The copywriter who has no problem with jargon
6 March 2012
Let me say at the outset that I’m a copywriter, so I loathe and despise jargon with every fibre of my being. That might not sit too well with my headline, so let me explain.
I get as angry as the next copywriter when I hear corporations telling us that their stakeholders are evangelists for solutions-led thought-leadership. It’s a hate crime against the English language and there’s no excuse for it.
In business-to-consumer communications, it must be hunted down and shot at all costs. We must leverage best-practice methodology and open our interfaces to a new paradigm. Which is why I found Clare Lynch’s Thirty words and phrases you need to stop using today such an amusing diversion.
But in the world of B2B, where techie developers flog proprietary software to telecoms giants, and Heinz sell great dollops of ketchup to McDonald’s, it’s a different story.
OK, it’s no less ugly. But you can’t expect your average B2B product champion suddenly to alter his whole vocabulary, so that instead of escalating a problem, he promises to talk to his boss about it. Instead of saying he doesn’t have the bandwidth to take on a project, he says he doesn’t have the time right now. You might as well ask him to stop pushing the envelope outside the box.
It’s the language of business. While it might be slightly brainwashed, it’s what people in business understand. And at least it leaves the general public unsullied.

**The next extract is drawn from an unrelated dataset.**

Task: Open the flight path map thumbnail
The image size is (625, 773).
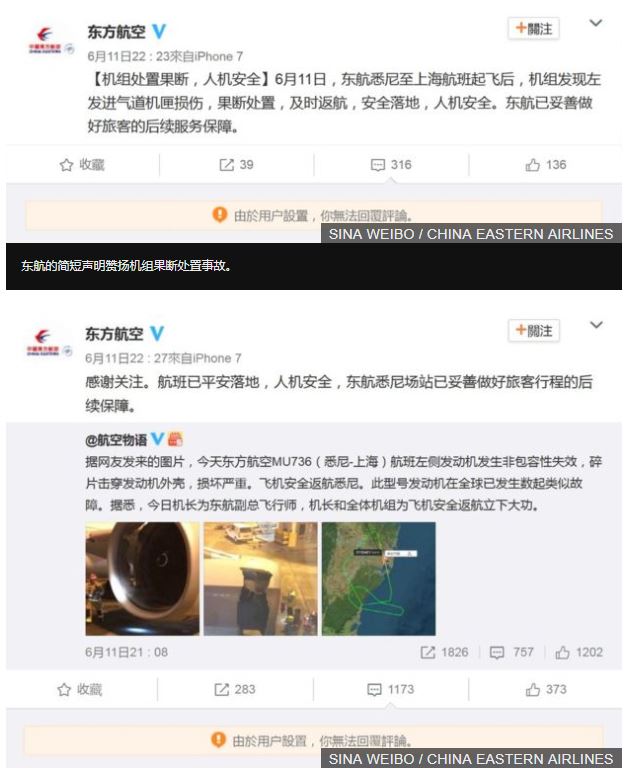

The Economist’s ‘Johnson’ blog is on my side: ‘Jargon is not in itself a bad thing. When it is obfuscatory, employed unnecessarily or used in non-specific contexts, it becomes a nuisance. But it can speed up communication and transmit complicated ideas efficiently within relevant circles. It also creates a feeling of kinship, like knowing a secret code.’
I find it extremely fanciful that a bunch of copywriters are ever going to make the slightest dent in the problem. (I remember my dad bringing home a ‘buzzword generator’ in the late 70s.)
So instead, let’s manage client expectations and focus on actionable deliverables that offer real value-add as we go forward.